Anita Malhotra interviewed Cynthia Harvey, who lives in eastern England, via Skype on February 14, 2016, a few weeks before three performances by the Hong Kong Ballet of her production of The Sleeping Beauty at Ottawa’s National Arts Centre.
AM: When did you first get interested in dance?
CH: I started when I saw Fonteyn and Nureyev on television on the Ed Sullivan Show. I thought she was a princess – she had a tiara – so I wanted to be her. I was very much the girly girl, so ballet was great.
My sister started taking a few lessons at the local place next door and I couldn’t reach the barre. I was always the smallest one.
But then we had to stop – I must have been five or six. I kept begging my mother, so she took me to a summer course. The teacher there recommended me to another teacher and said, “Mrs. Harvey, your daughter is bored. She learns the combinations faster than anyone.” I had an easy co-ordination and wanted to do it so badly, so that was the key.
Then I found this wonderful teacher, Christine Walton. She had two boys of her own, and she kind of adopted me as her daughter that she wished she had had. And because my mother was notoriously late collecting me after class, I would get an extra 40 minutes. She would work with me on little steps one thing at a time, so I benefited tremendously.
AM: Where were you living?
CH: It was Novato, just north of San Francisco. It’s Marin County but near the Sonoma border.
AM: I read that one of your parents was Mexican.
CH: My mom.
AM: Was she actually born in Mexico?
CH: In Yucatán, northern Mexico.
AM: Did your parents have any dance in their background?

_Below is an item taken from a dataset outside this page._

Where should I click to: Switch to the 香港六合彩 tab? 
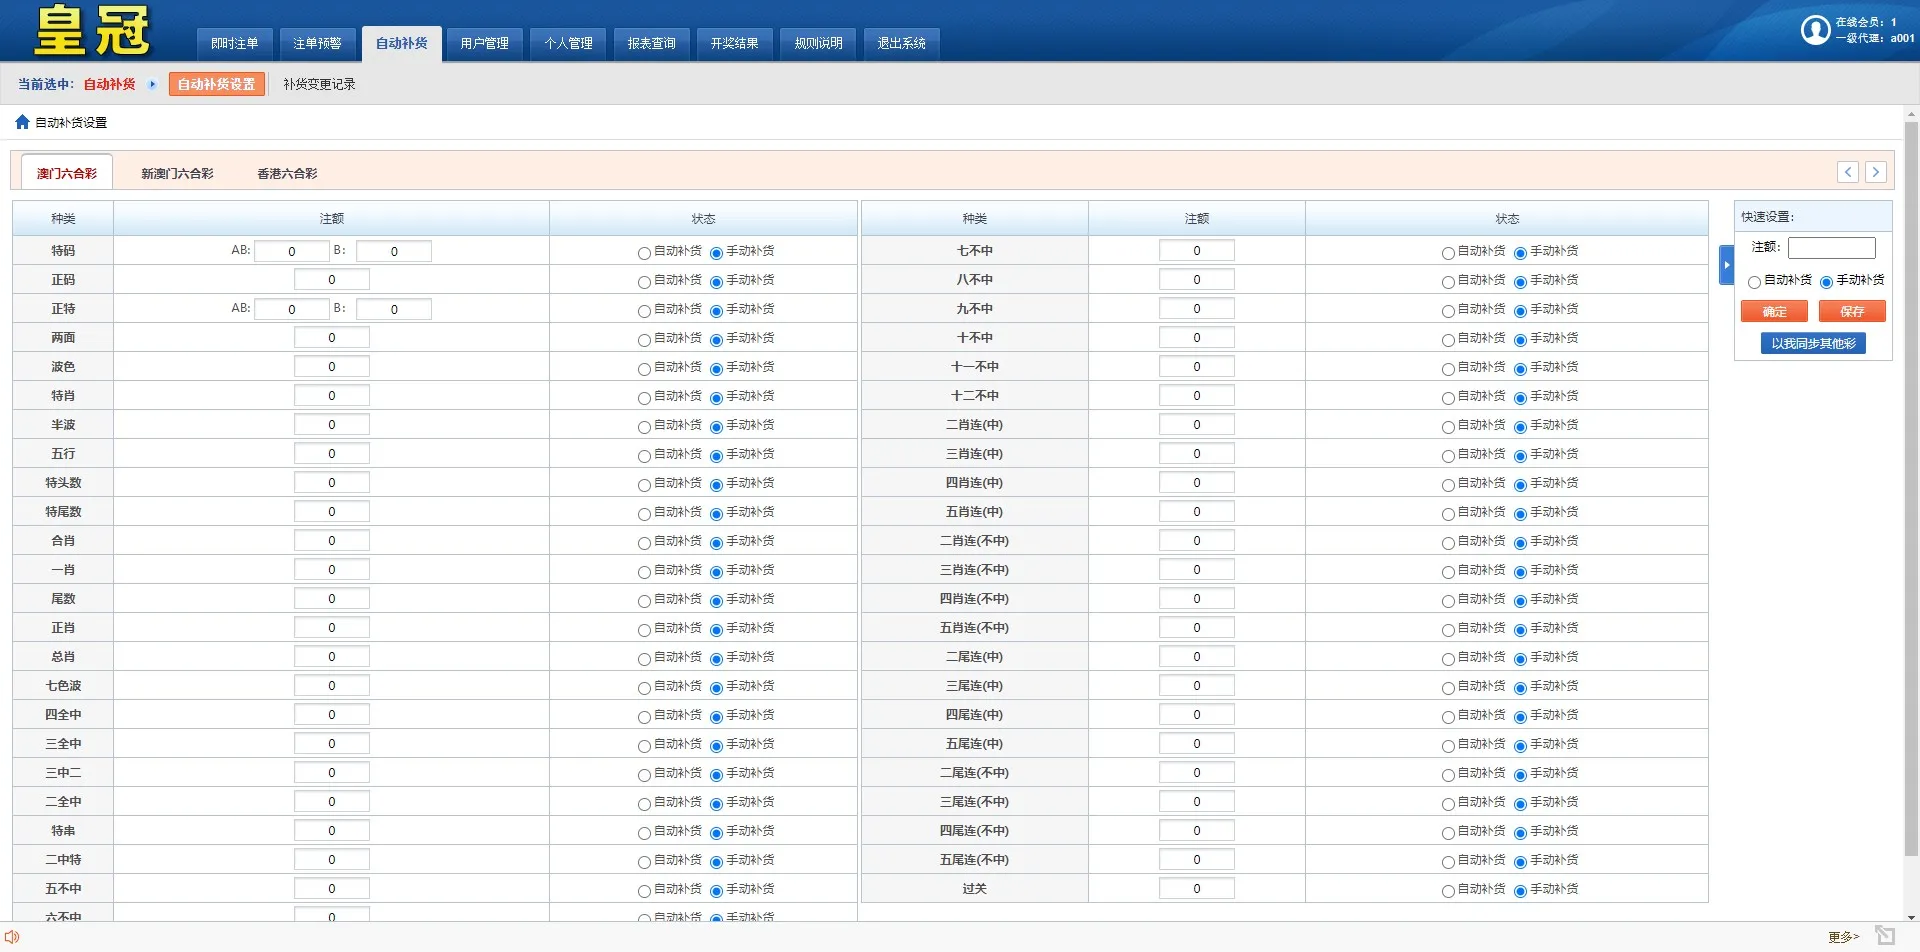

CH: Not even a little indication. It was just me. I was a serious kid – very studious, very focused. When you want something badly, you apply yourself. I didn’t need to be told. I guess that’s what helped all on the way throughout my career, because I only took ballet for six years in California before I moved to New York. And then I did a summer at the National Ballet of Canada in ’73, and I went to New York straight from there and did nine months at the School for American Ballet Theatre before getting accepted to the company.
AM: You did not have that much formal training.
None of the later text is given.